▶ **Exercise objective**:
When you reach the line containing "This screenshot has", start transcribing exactly and continue through the last line of the data, skipping every picture.

▶ **Excerpted data**:

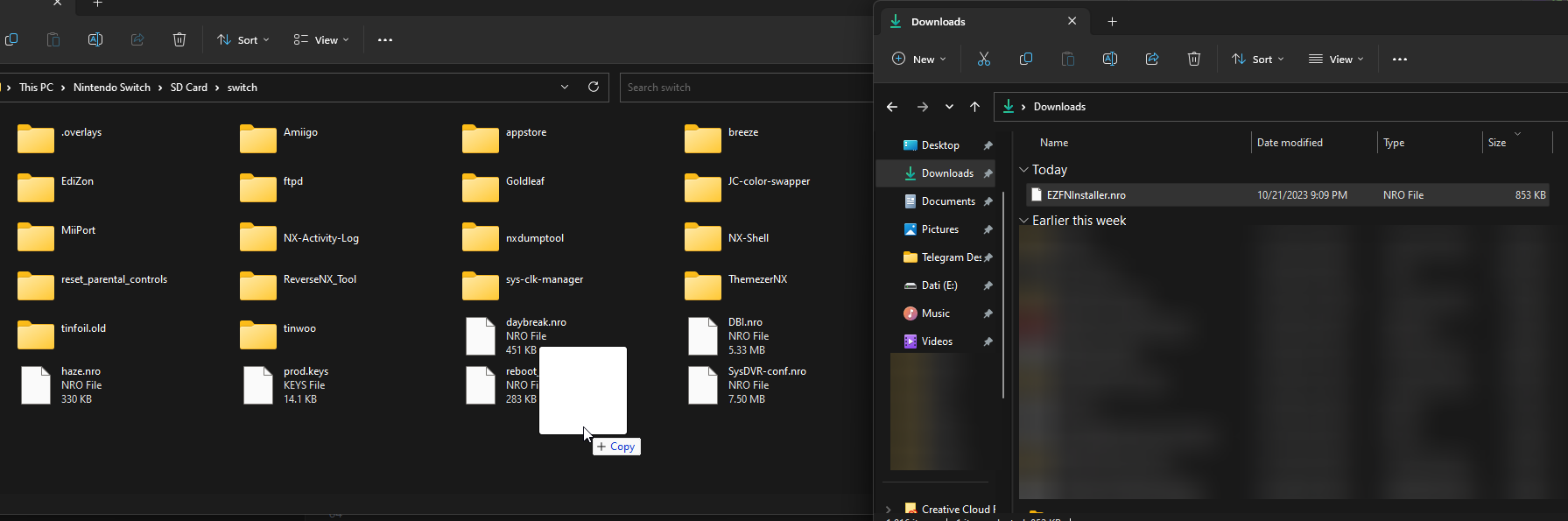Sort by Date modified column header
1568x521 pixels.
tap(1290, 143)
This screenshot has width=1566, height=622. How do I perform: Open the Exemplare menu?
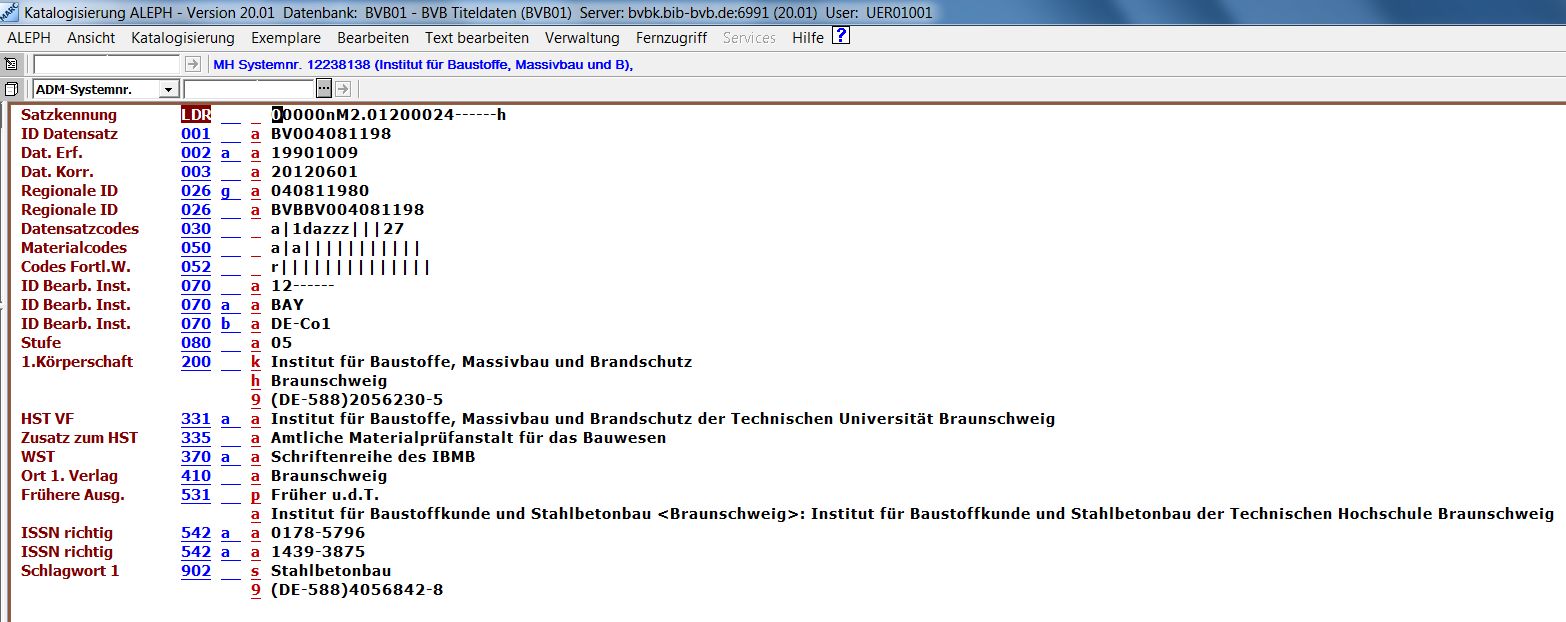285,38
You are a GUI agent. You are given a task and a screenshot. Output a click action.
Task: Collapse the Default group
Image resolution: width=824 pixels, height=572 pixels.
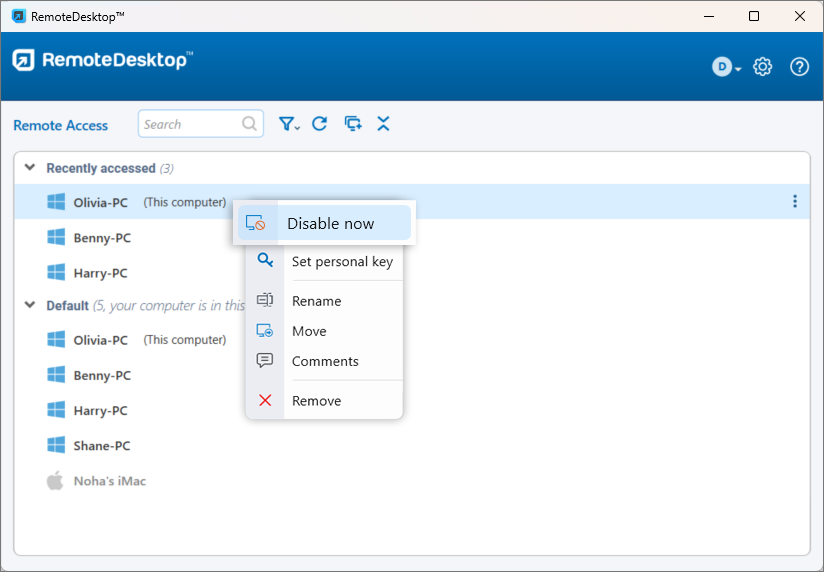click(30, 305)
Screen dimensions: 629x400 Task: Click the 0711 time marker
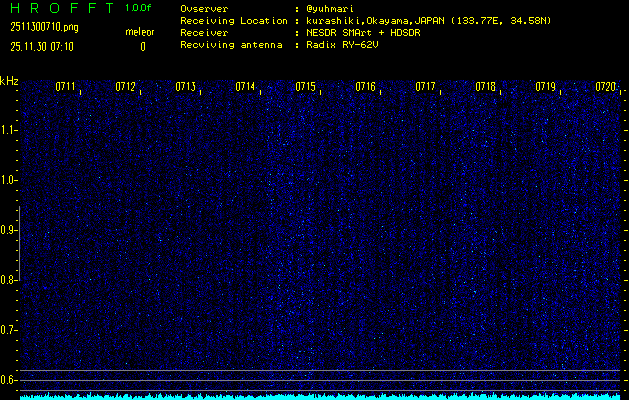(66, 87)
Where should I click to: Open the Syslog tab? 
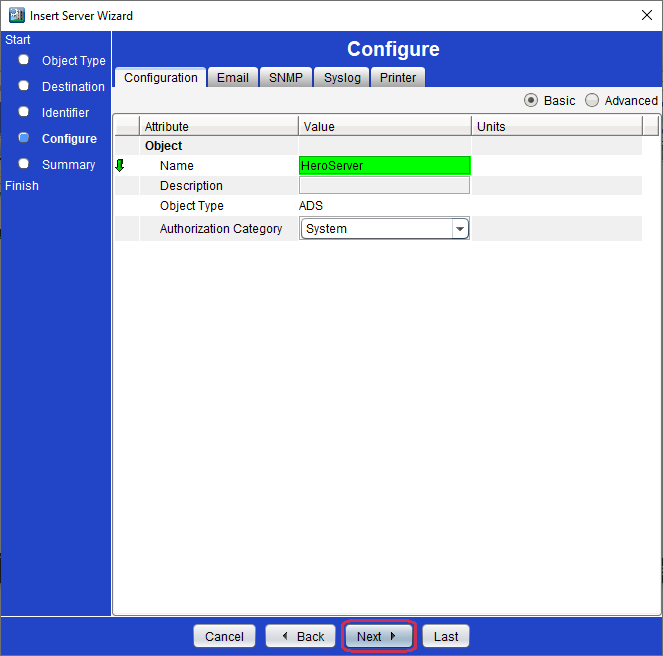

▶ **Reply to the task**:
This screenshot has width=1566, height=622. How do I perform: Open the Exemplare menu?
285,38
You are a GUI agent. You are given a task and a screenshot. Output a click action.
Task: Collapse the Default group
Image resolution: width=824 pixels, height=572 pixels.
click(30, 305)
Screen dimensions: 629x400 Task: Click the 0711 time marker
(66, 87)
Where should I click to: Open the Syslog tab? 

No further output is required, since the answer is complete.